The last point is that this case does represent precisely the merits of UK judges scrutinizing the state’s arguments in UK courts, in Convention-rights terms and with due consideration of Strasbourg jurisprudence, before the issue travels to Strasbourg for consideration there. The Strasbourg Court not only essentially adopted the reasoning of the UK courts, but in doing so it explicitly rowed back from its own jurisprudence (i.e. the VgT case). This is an entirely appropriate form of institutional dialogue, and shows maturity of judgment, the flip side of the much-maligned UK courts’ own willingness to apply rules laid down in Strasbourg.  The upshot of this is plain: a British Bill of Rights that acted as a substitute for the Human Rights Act 1998 would have destroyed that dialogue, and made the wrong outcome in Animal Defenders International more likely.

Jeff King is Senior Lecturer in Law at The  Faculty of Laws, UCL.

Suggested citation:  J. King, ‘Deference, Dialogue and Animal Defenders International’ U.K. Const. L. Blog (25th April 2013) (available at http://ukconstitutionallaw.org).


[*] Some important works in this vein include M. Hunt, ‘Sovereignty’s Blight: Why Contemporary Public Law Needs a Concept of Due Deference’ in Bamforth and Leyland, Public Law in a Multi-Layered Constitution (Hart 2003); A. Kavanagh, ‘Defending Deference in Public Law and Constitutional Theory’ (2010) 126 Law Quarterly Review 222 (see also her book Constitutional   Review under the UK Human Rights Act (CUP 2009) Part II; A. Young, ‘In Defence of Due Deference’ (2009) 72 The Modern Law Review 554; J. King, ‘Institutional Approaches to Judicial Restraint’ (2008) 28 Oxford Journal of Legal Studies 409, and Judging Social Rights (CUP 2012) Part II (elaborating four principles of restraint).  For the earliest statement of the best critique, see TRS Allan, ‘Human Rights and Judicial Review: A Critique of “Due Deference”’ (2006) 65 The Cambridge Law Journal 671, a position refined and enhanced in Professor Allan’s more recent (and forthcoming) work.  See also the nuanced position of Dr.
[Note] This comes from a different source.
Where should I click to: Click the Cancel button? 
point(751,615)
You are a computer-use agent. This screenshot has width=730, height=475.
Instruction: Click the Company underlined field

Tom Hickman, Public Law after the Human Rights Act (Hart  2010) (accepting and outlining a role for ‘weight’ and guiding principles, but rejecting the idea of a doctrine).  Alan Brady’s Proportionality and Deference under the UK Human Rights Act (CUP 2012) integrates deference into the proportionality analysis in a manner that I believe has more in common with the doctrinalists than with Allan’s approach. Leadings treatise writers such as Paul Craig, Timothy Endicott and Jeffrey Jowell all recognize the role for judicial restraint but have largely steered clear of the question of whether any doctrine is necessary.